ASSIGNED TASK: Look through the material below and copy exactly the lines from the line with "Given: Open Android recent apps button" to the line with "The width and", those two lines included.

DATASET RECORDS:
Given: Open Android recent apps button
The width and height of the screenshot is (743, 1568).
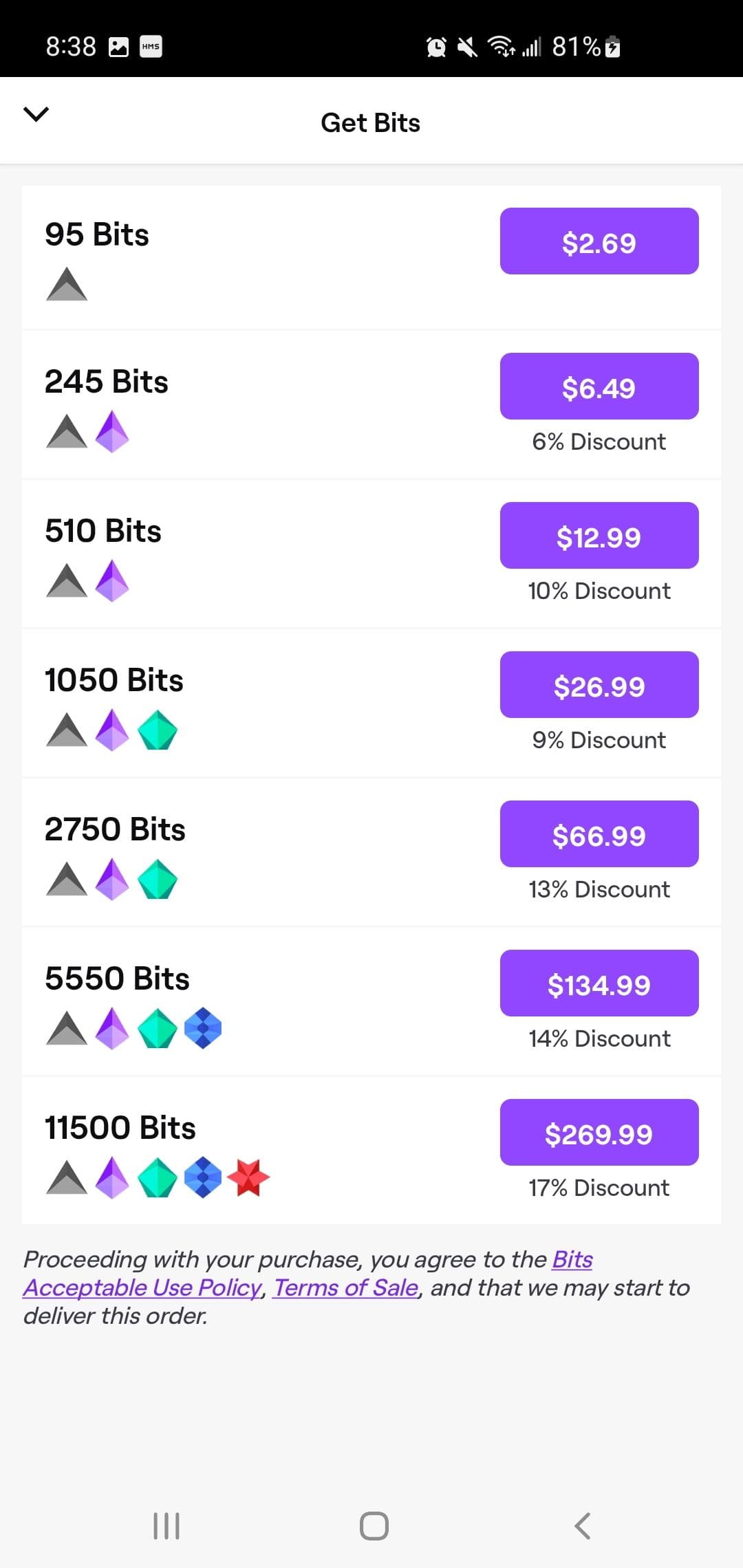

...

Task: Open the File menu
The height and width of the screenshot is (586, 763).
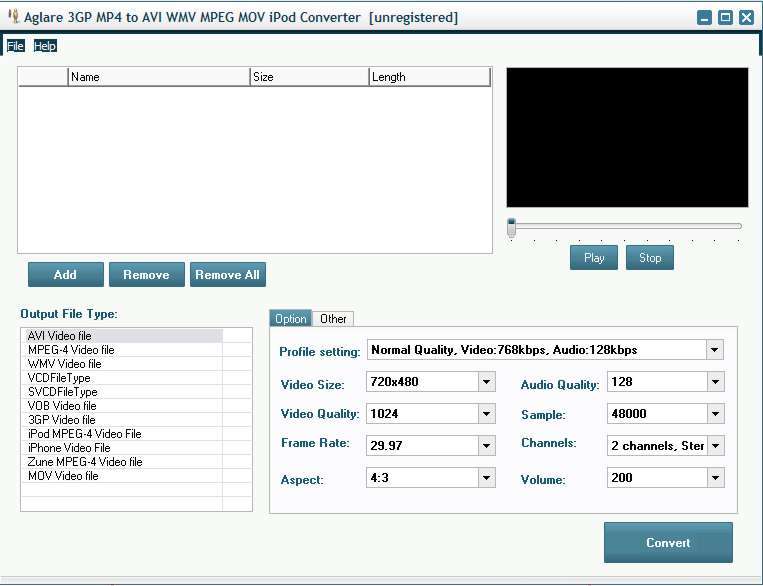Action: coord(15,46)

---

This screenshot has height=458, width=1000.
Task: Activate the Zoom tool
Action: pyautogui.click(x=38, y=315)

OUTPUT OF THE TASK:
Given: Open Android recent apps button
The width and height of the screenshot is (743, 1568).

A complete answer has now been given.